Thursday, 8 January 2015

Comic review: Ant Man #1- Emasculated comic book reader meet emasculated comic book ‘hero’


Writer: Nick Spencer
Artist: Ramon Rosanos
Publisher: Marvel (Disney) Entertainment
Released: 7th January 2015


Ant-Man #1 is an utterly depressing read, from beginning to end.

Our very contemporary super hero is powerless, emasculated, weak and pathetic. Everything about him screams loser. He is an unemployed part-time father, a desperate nobody who lives to see his young daughter, when his ex-wife allows it, of course. There is nothing aspirational about his life. If a young kid read this book the last thing he would want to happen in his life would be to grow up and be anything like Ant Man. Nobody would want to be Ant Man, not even Ant Man himself.

That’s what puzzles me. Who is this book aimed at? Not kids, that’s for sure. Perhaps it’s going for the middle aged male who is bossed around by his ex-wife and told that he’s not allowed to see his kids anymore, but still has to pay for them, obviously?

But why would this victimised and downtrodden section of our broken western society want to read a comic book that reminds them of just how much they are being screwed over? Does a depressed middle aged man really want to spend his ‘escapist’ free time reading comic books where so-called ‘heroes’ have lives that are just as imprisoned as their own?

Scott (Ant-Man) Lang begs for employment, gets arrested because he’s a sucker for empty consumerism, gets divorced from his perfect wife, has to care for his sick daughter, fails at his career as superhero, begs for employment again, gets nagged at by his cropped haired feminist ex-wife, gets mocked by teenage superheroes, ends up stalking Tony Stark as he makes out with a hot young girl, gets a pity job and ends up living in a box, the only thing that a pathetic loser like Ant Man can afford to live in.

Seriously, I’ve never read anything more depressing in my entire life, and it’s all done in a jokey, carefree tone with Ant Man himself acting as the most pathetic narrator imaginable.

It’s a celebration of powerlessness, of being a man completely and utterly without balls, without pride, without dignity, without anything other than the sense of duty that he has to do what his ex-wife tells him to do and to look after his sick daughter, but only when she allows him the privilege of doing so.

I guess you could say that Ant Man is the comic book personification of the feminised liberal man of 2015. He’s a loser, knows that he’s a loser, and he’s happy to remain a loser.

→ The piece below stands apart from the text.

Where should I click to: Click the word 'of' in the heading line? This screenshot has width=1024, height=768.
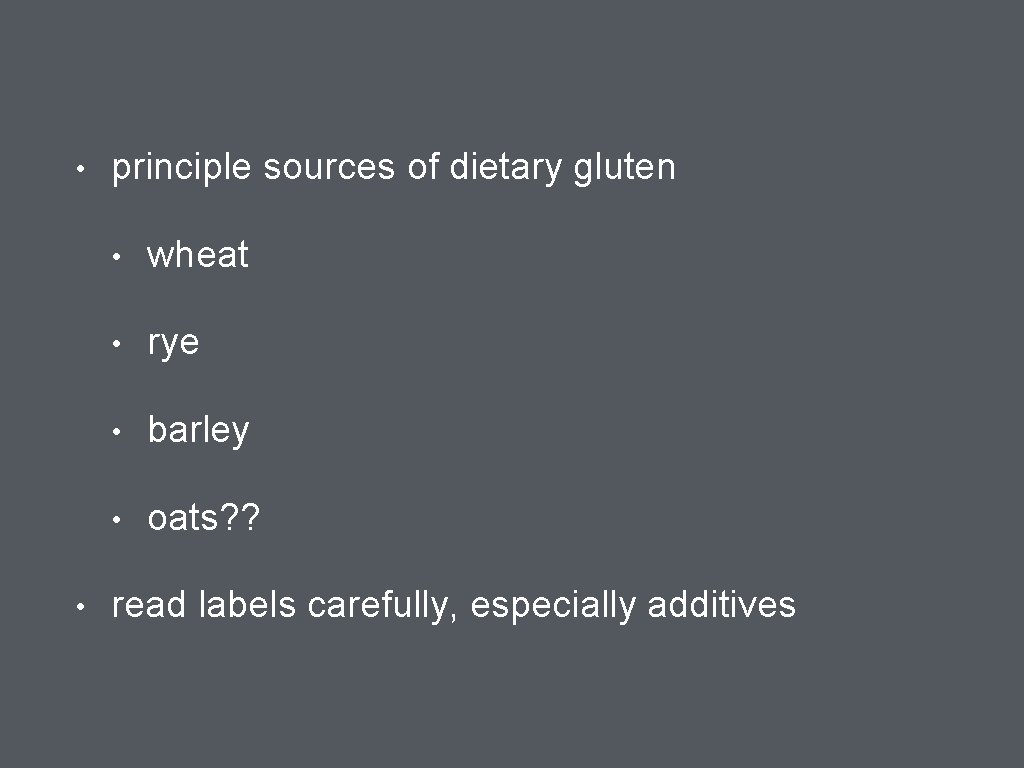(423, 168)
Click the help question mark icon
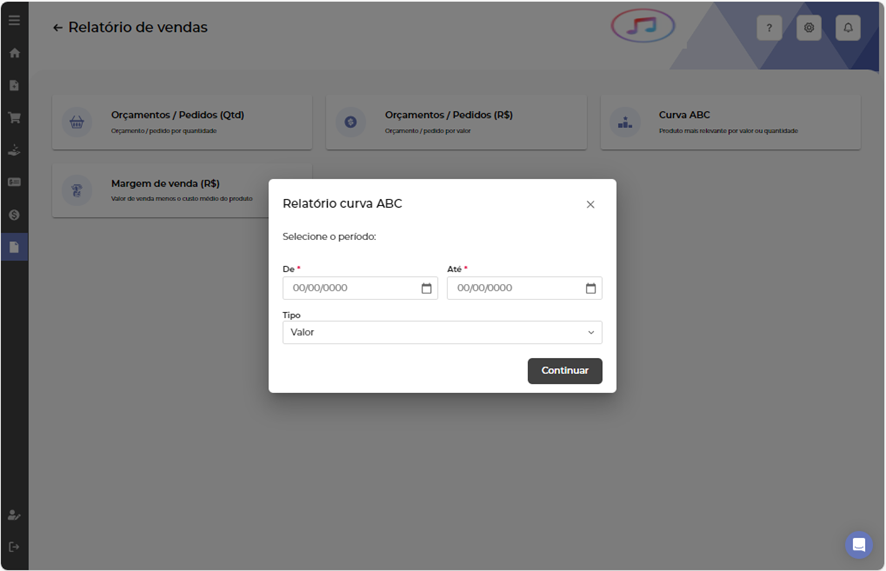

This is not a superhero, it’s Marvel comics looking at its readers, and reflecting that image of their readers into their comic books. Writer Nick Spencer obviously thinks that his readers will identify with Ant Man, and that tells me that he sees his readers as middle aged, emasculated, unemployed, part time Dad’s with visitation hours and desperation dominating their utterly depressing lives. Hey, it’s the liberal dream I guess. So, in the final equation, this book wasn’t completely useless. It was illustrative, and told me everything I needed to know about how Marvel Comics views it’s remaining readership base.